> _Exercise set_:
1. In the post about relationships, how long have the writer's parents been married?
2. Resume the post about relationships, continuing after its final sentence.

> _Extract to read_:
--*--

I got into some trouble.  Well, actually I was enlightened to a number of reasons and ways that relationships get better over time.  I merely had given up on my post, not on love.  My parents are a perfect example of how being married 34 years and still being in love is possible.  I have said a few times, the last few years with my ex were the best years.  If you had asked me 3 years ago, I would have said I would NEVER be single again.  Of course that’s not how life played out, but I liked being in a relationship, a long one.  Just gave up on my post.

Right at this moment I’m struggling with trying to remember what romance is, and what is important in a relationship.  Specifically what is important to me.  You know when you take two colors of play dough and mash them together, you can never quite get them apart again?  You end up picking most of the foreign color out and then what’s left gets mushed in and the color is forever changed.  I feel like that’s what has happened with my ex.  He was a dark, blue I think, I of course, was neon pink.  Now my color is just ever so slightly purple.  He will have a pink streak for sure.

--*--

> _Information provided_:
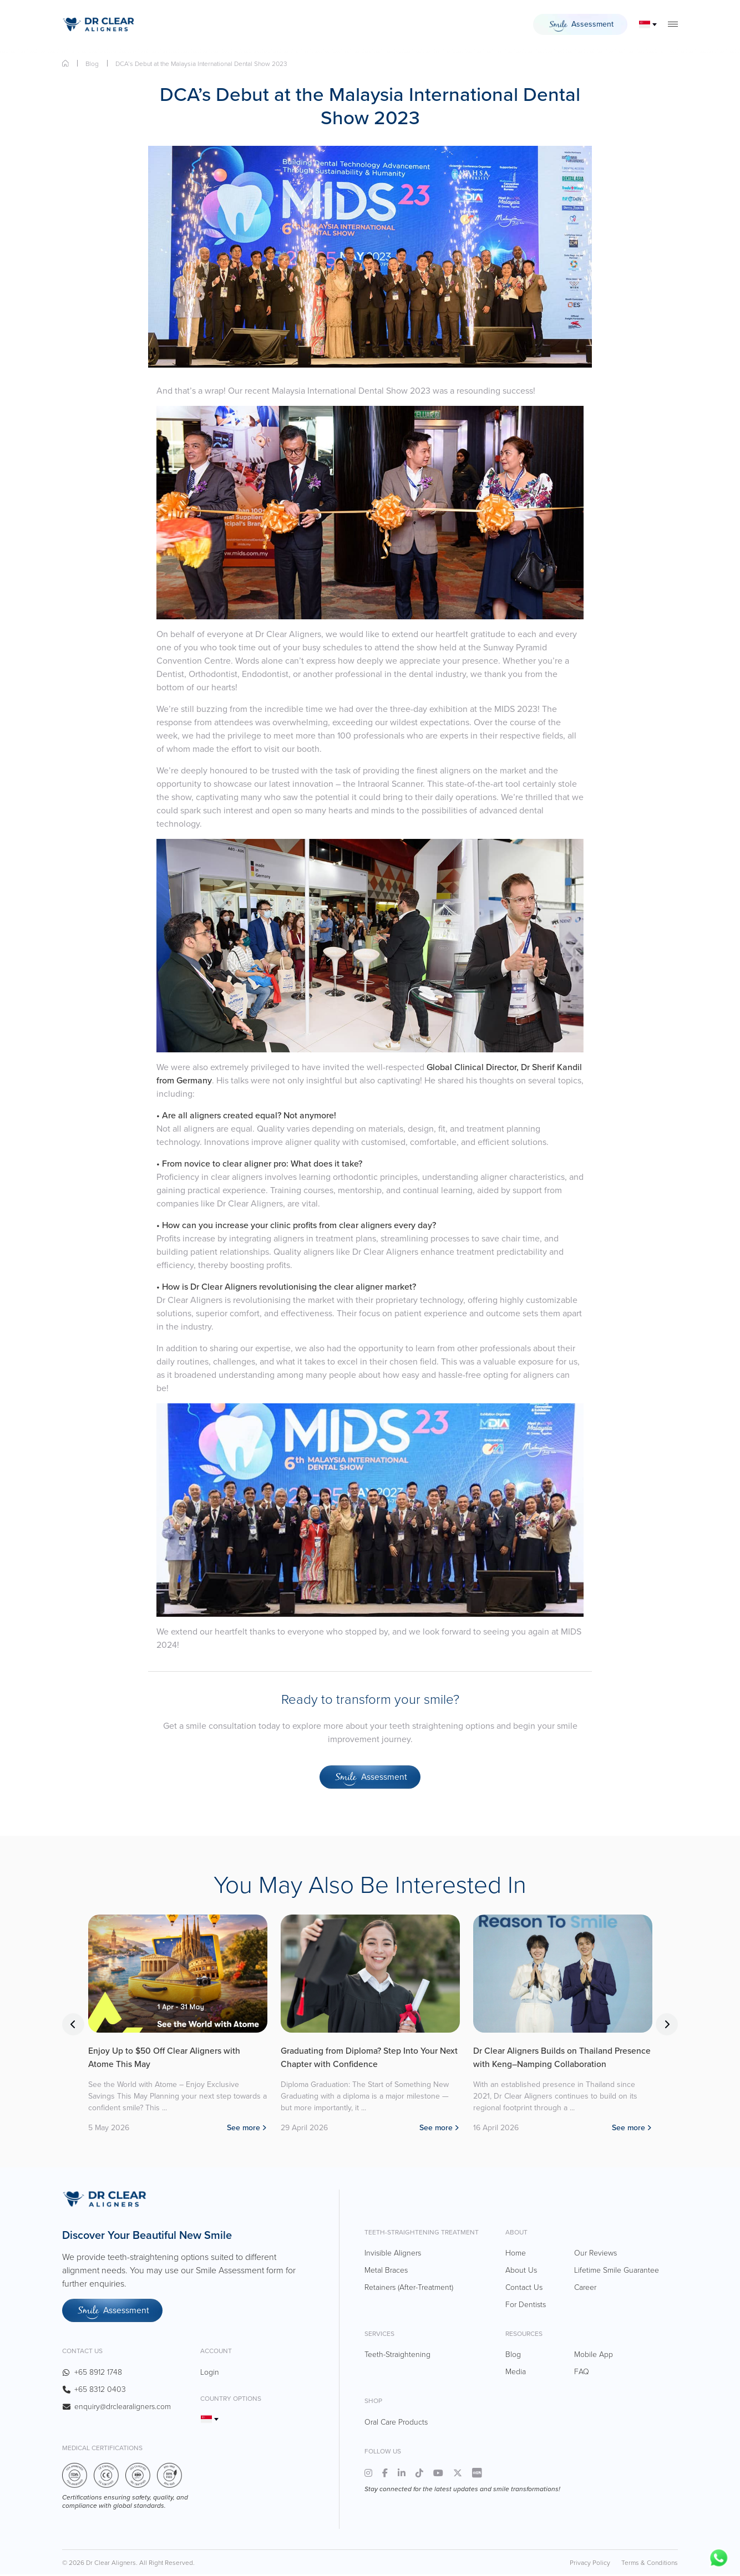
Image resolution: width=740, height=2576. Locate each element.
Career (585, 2288)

--*--

> _Results for each task_:
1. 34 years.

2.
I’m finding this with #13.  He was married before and with a woman for 16 years.  He asks husband type questions.  He wanted to know the date of our first date so we could celebrate our “anniversary”.  Sweet, but I don’t give a damn about this.  Even before my ex, I remember my first serious boyfriend  I and argued with a friend about our dating anniversary, how we NEEDED a date, but it wasn’t important to either of us.  Plus when you have a secret romance the starting date is a little blurry.  So this is the first time I have a dating milestone.  We decided that the first time he pinned me down to have a serious conversation about dating was October 1.  The talk was in my car, so I couldn’t run away.   He has also asked me if I have given any thought about the kind of wedding I want.  Ummmmmm…. I managed to evade that question with the playdough metaphor.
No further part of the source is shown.